Optical systems routinely require extremely tight tolerances for optimal performance. Opto-mechanical engineers bridge the gap between optical design concepts and a realizable system by working closely with the optical designers to provide a robust, manufactured system operating as close as possible to theoretical limits. Manufacturing tolerances are provided to the optical designers, who in turn analyze the optical system. Once a design is finalized, fixturing and procedures are developed to assemble the system to the required specifications.

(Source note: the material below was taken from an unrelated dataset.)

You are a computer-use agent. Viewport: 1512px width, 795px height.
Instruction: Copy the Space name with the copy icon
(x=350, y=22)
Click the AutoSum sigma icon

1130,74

In optical systems, elements typically require adjustments in one or more degrees of freedom. Both automated and manual systems are commonplace in optical systems. The magnitude of these adjustments can vary from gross displacements to fine adjustments on the order of nanometers. Opto-mechanical designers must incorporate these adjustments within the space and weight constraints available, while providing a user-friendly interface to the instrument. Polaris’ engineers have a wealth of experience incorporating commercial off-the-shelf products into our systems as well as designing custom micro-motion components.

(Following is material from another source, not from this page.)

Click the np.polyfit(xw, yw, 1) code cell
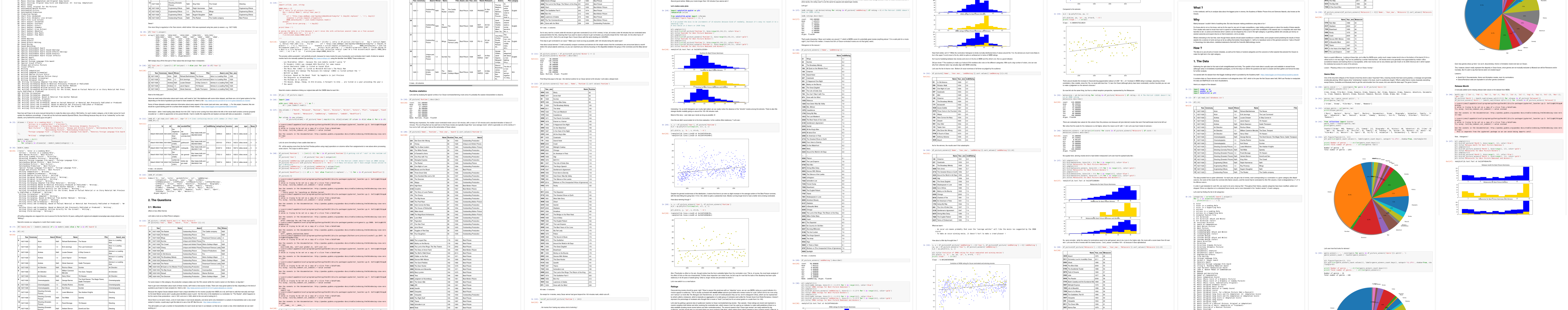 [x=1076, y=14]

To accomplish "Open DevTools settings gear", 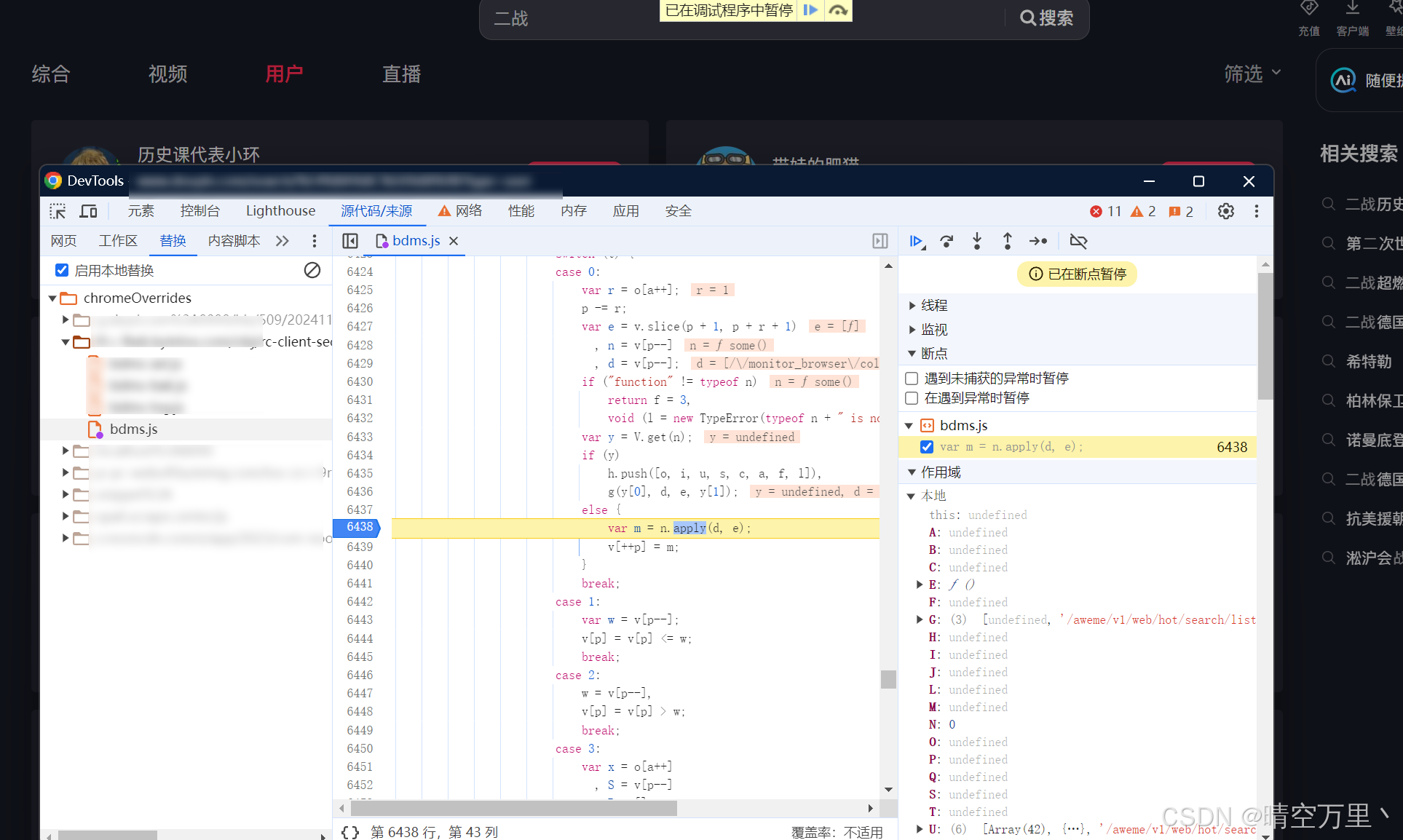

Polaris opto-mechanical engineers utilize SolidWorks 3-D modeling software to create designs. Harsh operating environments often require further analysis to ensure a robust optical system. Polaris routinely designs MWIR and LWIR systems that require cooling to cryogenic temperatures. Additionally, many systems must be designed to handle shock and vibration loads encountered on platforms such as armored vehicles, UAVs and robotic systems. CosmosWorks finite element software provides a means to analyze the displacements, stresses and natural frequencies induced in an optical system in such environments. This is particularly critical in polarimetric systems, where stress levels well below the yield stress can cause significant birefringence, greatly reducing system accuracy.

The opto-mechanical design expertise at Polaris allows for a smooth procession from theory to optical design to completed hardware in a timely, cost-effective manner.